- [Written task 1]:
Reproduce the records verbatim, beginning with the first line of the records and continuing through the line with "(x=85, y=281)".

- [Given passage]:
┏━━

Willow grubs are not about in any numbers just yet, at least not where we’ve been fishing. Lots of people are asking about them but we are still a warm burst of weather from seeing this ‘hatch’ fire up. We have been tying willow grubs as fast as we can in anticipation of this annual orgy of surface action.
This level is great as the hatches continue, yet the edges have enough water for cruising fish. I know that my claims of seeing fifty fish sounds like an exaggeration to the uninitiated, but without a word of a lie I have been polarizing at least fifty fish on most days. Some of them are rising, some are chasing baitfish or tailing and picking up snails; but they are out in the open and pretty bloody obvious to anyone taking the time to look.
We have been out on the boats every single day and the number of fish we are finding is staggering. Those of you who have drifted with us and only saw a few fish should book a trip now as it won’t stay at this level for very long. We now have another boat for Bo and he is also drifting so those who love fishing with him should phone and request a trip. David is booked out until FRI 9 and for me it’s THU 8.

┗━━

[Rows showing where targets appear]

┏━━

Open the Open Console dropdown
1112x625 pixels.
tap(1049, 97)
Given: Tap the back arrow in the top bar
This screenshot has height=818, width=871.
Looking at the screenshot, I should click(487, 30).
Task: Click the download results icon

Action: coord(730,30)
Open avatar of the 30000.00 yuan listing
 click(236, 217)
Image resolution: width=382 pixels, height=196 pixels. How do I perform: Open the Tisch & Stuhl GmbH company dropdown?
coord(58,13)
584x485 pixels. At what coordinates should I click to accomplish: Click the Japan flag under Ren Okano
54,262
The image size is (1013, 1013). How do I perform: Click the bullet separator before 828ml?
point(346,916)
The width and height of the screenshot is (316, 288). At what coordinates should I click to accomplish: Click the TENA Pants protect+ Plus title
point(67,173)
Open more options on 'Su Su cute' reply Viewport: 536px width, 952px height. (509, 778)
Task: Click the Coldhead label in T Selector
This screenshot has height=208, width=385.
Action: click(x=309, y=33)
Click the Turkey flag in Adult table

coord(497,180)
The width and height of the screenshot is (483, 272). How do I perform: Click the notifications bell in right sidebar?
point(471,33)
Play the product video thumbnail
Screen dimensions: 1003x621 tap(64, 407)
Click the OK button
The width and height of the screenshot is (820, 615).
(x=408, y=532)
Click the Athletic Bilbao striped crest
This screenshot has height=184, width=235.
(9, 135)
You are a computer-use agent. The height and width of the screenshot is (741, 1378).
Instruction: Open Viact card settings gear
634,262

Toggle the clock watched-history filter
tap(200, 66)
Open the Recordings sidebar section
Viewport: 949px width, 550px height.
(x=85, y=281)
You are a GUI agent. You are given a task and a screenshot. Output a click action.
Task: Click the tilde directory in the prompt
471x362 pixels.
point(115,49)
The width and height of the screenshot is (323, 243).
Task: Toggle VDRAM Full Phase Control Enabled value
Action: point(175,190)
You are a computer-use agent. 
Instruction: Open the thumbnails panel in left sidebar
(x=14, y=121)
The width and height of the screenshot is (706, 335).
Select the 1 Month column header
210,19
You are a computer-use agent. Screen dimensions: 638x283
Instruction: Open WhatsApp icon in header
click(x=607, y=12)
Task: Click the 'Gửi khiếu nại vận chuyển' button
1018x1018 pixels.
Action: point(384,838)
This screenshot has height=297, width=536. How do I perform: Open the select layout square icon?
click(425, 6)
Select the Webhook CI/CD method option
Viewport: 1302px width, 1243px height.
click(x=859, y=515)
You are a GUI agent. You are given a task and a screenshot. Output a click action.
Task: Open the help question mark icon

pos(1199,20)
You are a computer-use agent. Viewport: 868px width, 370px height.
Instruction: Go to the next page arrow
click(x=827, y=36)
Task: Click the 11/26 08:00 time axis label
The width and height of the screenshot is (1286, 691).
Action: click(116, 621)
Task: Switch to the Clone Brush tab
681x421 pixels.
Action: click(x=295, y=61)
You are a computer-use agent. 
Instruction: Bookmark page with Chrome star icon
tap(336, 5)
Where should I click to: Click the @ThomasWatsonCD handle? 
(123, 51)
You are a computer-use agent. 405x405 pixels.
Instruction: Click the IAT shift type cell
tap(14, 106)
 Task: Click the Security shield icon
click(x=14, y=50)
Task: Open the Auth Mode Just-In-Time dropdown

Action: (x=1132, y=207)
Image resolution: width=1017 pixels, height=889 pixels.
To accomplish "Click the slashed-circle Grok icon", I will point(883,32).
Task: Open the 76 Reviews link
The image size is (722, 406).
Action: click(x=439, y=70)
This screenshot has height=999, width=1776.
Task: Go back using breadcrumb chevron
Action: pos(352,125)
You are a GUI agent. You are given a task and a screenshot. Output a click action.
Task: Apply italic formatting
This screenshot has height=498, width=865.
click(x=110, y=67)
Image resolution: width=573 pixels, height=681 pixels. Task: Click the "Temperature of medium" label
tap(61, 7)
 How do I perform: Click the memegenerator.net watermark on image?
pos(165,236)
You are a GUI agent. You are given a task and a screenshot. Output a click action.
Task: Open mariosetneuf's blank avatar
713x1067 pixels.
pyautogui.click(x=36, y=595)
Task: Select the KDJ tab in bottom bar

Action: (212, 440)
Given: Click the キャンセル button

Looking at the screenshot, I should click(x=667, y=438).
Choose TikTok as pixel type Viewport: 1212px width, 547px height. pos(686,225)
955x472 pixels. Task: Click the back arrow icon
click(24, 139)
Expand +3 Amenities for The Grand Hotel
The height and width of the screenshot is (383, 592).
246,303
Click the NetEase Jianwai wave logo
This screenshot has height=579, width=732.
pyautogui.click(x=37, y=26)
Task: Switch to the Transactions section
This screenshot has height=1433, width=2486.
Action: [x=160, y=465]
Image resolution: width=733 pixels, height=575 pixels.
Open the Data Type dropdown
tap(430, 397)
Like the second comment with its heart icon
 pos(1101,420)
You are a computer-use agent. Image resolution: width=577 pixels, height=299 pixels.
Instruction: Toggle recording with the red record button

┗━━

- [Written task 2]:
According to the fishing report, how many fish does the writer claim to have been polarizing on most days?

- [Written solution 1]:
Open the Open Console dropdown
1112x625 pixels.
tap(1049, 97)
Given: Tap the back arrow in the top bar
This screenshot has height=818, width=871.
Looking at the screenshot, I should click(487, 30).
Task: Click the download results icon

Action: coord(730,30)
Open avatar of the 30000.00 yuan listing
 click(236, 217)
Image resolution: width=382 pixels, height=196 pixels. How do I perform: Open the Tisch & Stuhl GmbH company dropdown?
coord(58,13)
584x485 pixels. At what coordinates should I click to accomplish: Click the Japan flag under Ren Okano
54,262
The image size is (1013, 1013). How do I perform: Click the bullet separator before 828ml?
point(346,916)
The width and height of the screenshot is (316, 288). At what coordinates should I click to accomplish: Click the TENA Pants protect+ Plus title
point(67,173)
Open more options on 'Su Su cute' reply Viewport: 536px width, 952px height. (509, 778)
Task: Click the Coldhead label in T Selector
This screenshot has height=208, width=385.
Action: click(x=309, y=33)
Click the Turkey flag in Adult table

coord(497,180)
The width and height of the screenshot is (483, 272). How do I perform: Click the notifications bell in right sidebar?
point(471,33)
Play the product video thumbnail
Screen dimensions: 1003x621 tap(64, 407)
Click the OK button
The width and height of the screenshot is (820, 615).
(x=408, y=532)
Click the Athletic Bilbao striped crest
This screenshot has height=184, width=235.
(9, 135)
You are a computer-use agent. The height and width of the screenshot is (741, 1378).
Instruction: Open Viact card settings gear
634,262

Toggle the clock watched-history filter
tap(200, 66)
Open the Recordings sidebar section
Viewport: 949px width, 550px height.
(x=85, y=281)

- [Written solution 2]:
At least fifty.